Most companies will release 2025 full-year financial results between late February and mid-March. Strong earnings growth would provide fundamental justification for the market's recent gains and support further upside.

US-China relations represent another important variable, with President Trump scheduled to visit Beijing in April. The outcome of ongoing dialogue could significantly influence market sentiment and trade policy direction.

Early performance suggests our base case target of 28,300 for the Hang Seng Index by year-end 2026 is firmly on track. Should policy execution and corporate earnings continue to exceed expectations, opportunities may emerge to revise this target upwards as the year progresses.

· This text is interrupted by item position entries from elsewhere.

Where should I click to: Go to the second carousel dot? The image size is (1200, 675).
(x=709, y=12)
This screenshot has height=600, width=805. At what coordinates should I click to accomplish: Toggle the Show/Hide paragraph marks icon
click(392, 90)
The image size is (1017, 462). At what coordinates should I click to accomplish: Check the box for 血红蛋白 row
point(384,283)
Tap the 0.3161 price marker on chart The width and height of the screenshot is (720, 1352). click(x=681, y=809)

Technical analysis reveals caution

The Hang Seng Index is currently at a high-stakes crossroads, hovering near its 20-day moving average after a sharp rejection from the 28,056 peak. While the broader recovery remains technically intact, the recent moving average convergence divergence (MACD) bearish crossover suggests the easy phase of the rally has paused. Traders should be cautious to a developing head and shoulders pattern; a failure to reclaim the 27,400 level could finalise the 'right shoulder', potentially triggering a slide toward the 26,264 neckline. A confirmed break below that support would shift the outlook from a healthy correction to a significant trend reversal. The recent high at 28,056 will provide resistance.

Figure 3: Hang Seng Index daily price chart

Hang Seng Index daily chart Source: TradingView, as of 4 February 2026
Hang Seng Index daily chart Source: TradingView, as of 4 February 2026
  • The figures stated in this article are as of 2 February 2026 unless otherwise stated. Past performance is not a reliable indicator of future performance.